Crooks was seen carrying a backpack around 5:56 p.m., less than 20 minutes before the shooting took place, and at 6:08 p.m. he was caught on a police dashboard camera walking on the roof from where he ultimately fired the shots, Reuters quoted Rojek as saying.
Although the FBI is not the agency responsible for investigating any lapses in Trump's security, FBI personnel are putting together a timeline of events, he said.
FBI officials said they had yet to identify a motive for Crooks, who was shot dead by a Secret Service agent after opening fire.

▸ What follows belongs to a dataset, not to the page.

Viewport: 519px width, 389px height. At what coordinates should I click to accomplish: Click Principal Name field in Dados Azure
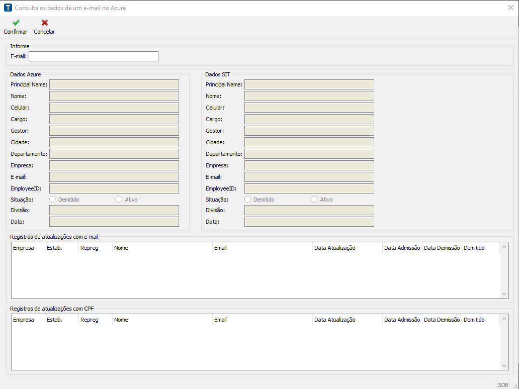[114, 84]
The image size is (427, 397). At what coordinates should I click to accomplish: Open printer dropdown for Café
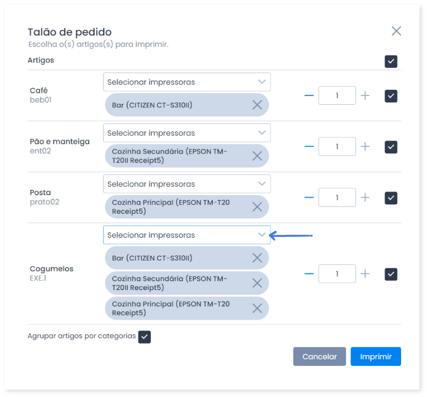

But they said he had conducted online searches on prior mass shooting events, on improvised explosive devices and on the attempted assassination of the Slovakian prime minister in May.
Trump, who has been highly critical of the FBI, agreed to sit for a standard victim's interview, which "will be consistent with any victim interview we do," Rojek said. "We want to get his perspective."
Rojek confirmed Trump was struck by a bullet, whether "whole or fragmented into smaller pieces."
FBI officials have described Crooks as a loner who had no close friends or acquaintances, with his social circle limited primarily to immediate family members.
Using encrypted applications, Crooks made 25 firearm-related purchases and six chemical precursors used to make explosive devices, FBI officials told reporters.
Crooks' longtime interest in science and doing science experiments did not rouse any suspicion by his parents, whom the FBI said have been cooperative with the investigation.